● Texte fourni:

···

Descombes forever (Fragments sur le holisme III : Justice et individualisme méthodologique.)
Fragments I.
Fragments II.
Je pourrais réécrire ici le préambule de la note précédente : en lisant divers articles de V. Descombes, je découvre d'autres façons d'approcher certaines des questions que je souhaite traiter au cours de ces "fragments". Dans "Le contrat social de Jürgen Habermas", une descente en flammes publiée par "Le débat" en mars-avril 1999 (n°104), on trouve la mise au point suivante :
"Habermas se réfère à Rawls : le propos d'une "théorie de la justice" est de montrer qu'une société peut trouver un état de stabilité en dépit du "pluralisme des visions du monde". Il concède ceci : "[Rawls] a montré qu'une théorie normative de la justice, telle qu'il la propose, peut se rattacher à une culture dans laquelle les convictions fondamentales du libéralisme sont déjà, grâce à la tradition et grâce à l'habitude, ancrées dans les pratiques quotidiennes et dans les intuitions de chaque citoyen." Autrement dit, quand Rawls et Habermas parlent de la société contemporaine pluraliste, ils n'ont pas en tête des exemples de sociétés manifestement pluralistes comme la Chine ou l'Union indienne. En réalité, le paradigme est fourni par les Etats-Unis. Le pluralisme social qui intéresse les penseurs libéraux est donc celui de sociétés dans lesquelles chaque citoyen a intériorisé les idéaux et les valeurs du libéralisme. On ne saurait mieux dire que, si une société est pluraliste dans le sens ici visé, c'est à la condition d'être en même temps fortement intégrée par des valeurs communes, donc par une culture globale qui est commune à tous.

···

● Consigne:
Rédigez la suite du texte sur Descombes, Habermas et Rawls en reprenant juste après sa dernière phrase.

···

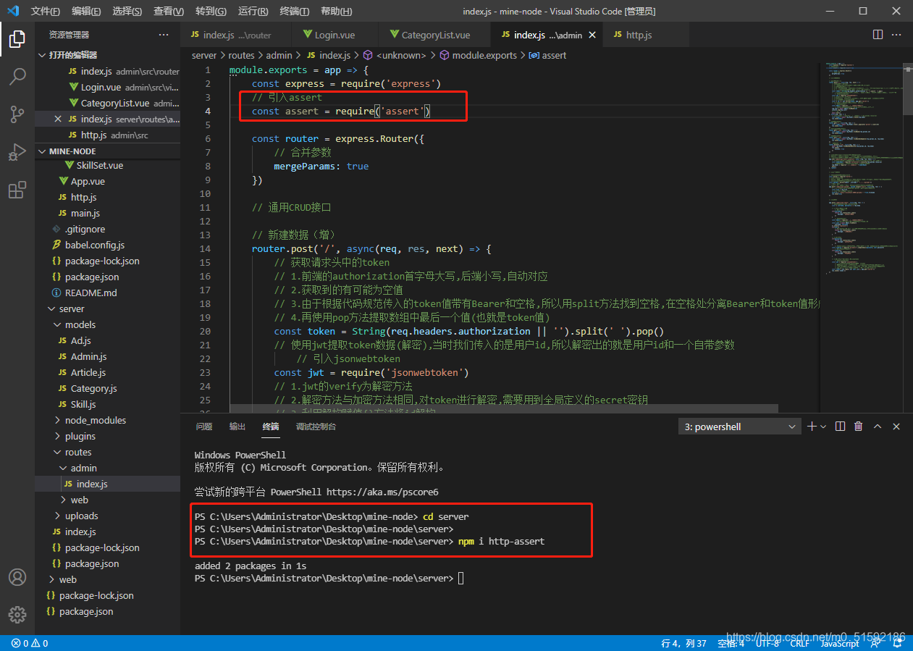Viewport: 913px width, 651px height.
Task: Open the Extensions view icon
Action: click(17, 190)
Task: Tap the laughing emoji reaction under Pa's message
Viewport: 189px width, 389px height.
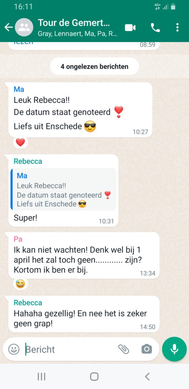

···

● Résultat:
Ici prend place une note que je retranscris intégralement :
Les auteurs qui participent aux controverses contemporaines sur le "multiculturalisme" tiennent en général pour acquis que la société américaine serait effectivement une société porteuse de plusieurs cultures (les uns pour s'en féliciter au nom de la liberté des minorités, les autres pour le déplorer au nom d'un idéal de civisme républicain). Mais où trouvent-ils une pluralité culturelle aux Etats-Unis ? Le fait est que ce n'est jamais là où un anthropologue aurait l'occasion d'appliquer le terme (qui appartient à son vocabulaire savant) de différence culturelle, par exemple dans la persistance d'une aire de culture amish en Pennsylvanie ou d'une culture cajun en Louisiane. Les différences culturelles qu'on mentionnera seront toujours comprises comme des "options" offertes à l'individu : elles témoignent donc, à leur corps défendant, de la puissance des valeurs individualistes dans la culture commune à la quasi-totalité des citoyens américains.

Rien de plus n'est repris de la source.